= Abhira people =

Historical people mentioned in the Mahabharata

The Abhira people (Devanagari: आभीर) were a legendary people mentioned in ancient Indian epics and scriptures. A historical people of the same name are mentioned in the Periplus of the Erythraean Sea. The Mahabharata describes them as living near the seashore and on the bank of the Sarasvati River, near Somnath in Gujarat and in the Matsya region also.

==History==
Sunil Kumar Bhattacharya says that the Abhiras are mentioned in the first-century work of classical antiquity, the Periplus of the Erythraean Sea. He considers them to be a race rather than a tribe. Scholars such as Ramaprasad Chanda believe that they were Indo-Aryan peoples. But others, such as Romila Thapar, believe them to have been indigenous. The Puranic Abhiras occupied the territories of Herat; they are invariably juxtaposed with the Kalatoyakas and Haritas, the peoples of Afghanistan.

There is no certainty regarding the occupational status of the Abhiras, with ancient texts sometimes referring to them as pastoral cowherders, but at other times as plundering tribes. Along with the Vrishnis, the Satvatas, and the Yadavas, the Abhiras were followers of the Vedas, and worshipped Krishna, the head and preceptor of these tribes. In the Padma-puranas and certain literary works, these herds were known as ayars in Tamil, as they were known as Ahirs and Abhiras in North India.

=== Rule of the Konkan ===
From 203 to 270 the Abhiras ruled over the whole of the Deccan Plateau as a paramount power. The Abhiras could also be the successors of the Satvahanas.

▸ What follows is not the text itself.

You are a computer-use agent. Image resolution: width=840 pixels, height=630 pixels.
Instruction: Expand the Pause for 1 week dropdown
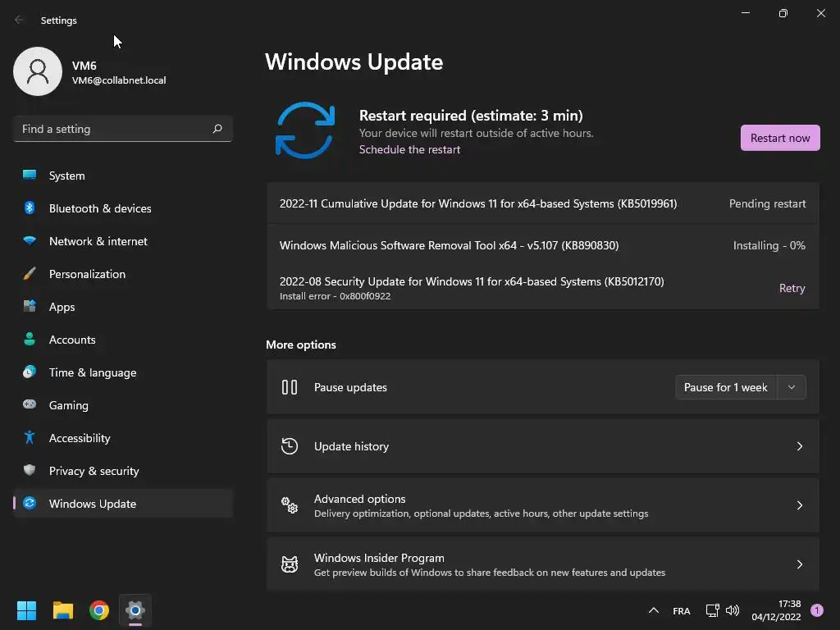791,387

===Connection to modern Ahirs===
According to Ganga Ram Garg, the modern-day Ahir caste are descendants of Abhira people and the term Ahir is the Prakrit form of the Sanskrit term Abhira. Bhattacharya says that the terms Ahir, Ahar and Gaoli are current forms of the word Abhira.

M. S. A. Rao and historians such as P. M. Chandorkar and T. Padmaja have explained that epigraphical and historical evidence exists for equating the Ahirs with the ancient Abhiras.

==Abhiras of classical age==

During the reign of Samudragupta (c. 350), the Abhiras lived in Rajputana and Malava on the western frontier of the Gupta Empire. Historian Dineshchandra Sircar thinks of their original abode was the area of Abhiravan, between Herat and Kandahar, although this is disputed. Their occupation of Rajasthan also at later date is evident from the Jodhpur inscription of Samvat 918 that the Abhira people of the area were a terror to their neighbours, because of their violent demeanour. Abhiras of Rajputana were sturdy and regarded as Mlecchas, and carried on anti-Brahmanical activities. As a result, life and property became unsafe. Pargiter points to the Pauranic tradition that the Vrishnis and Andhakas, while retreating northwards after the Kurukshetra War from their western home in Dwarka and Gujarat, were attacked and broken up by the rude Abhiras of Rajasthan.

The Abhiras did not stop in Rajasthan; some of their clans moved south and west reaching Saurashtra and Maharashtra and taking service under the Satavahana dynasty and the Western Satraps. Also founded a kingdom in the northern part of the Maratha country, and an inscription of the ninth year of the Abhira king Ishwarsena.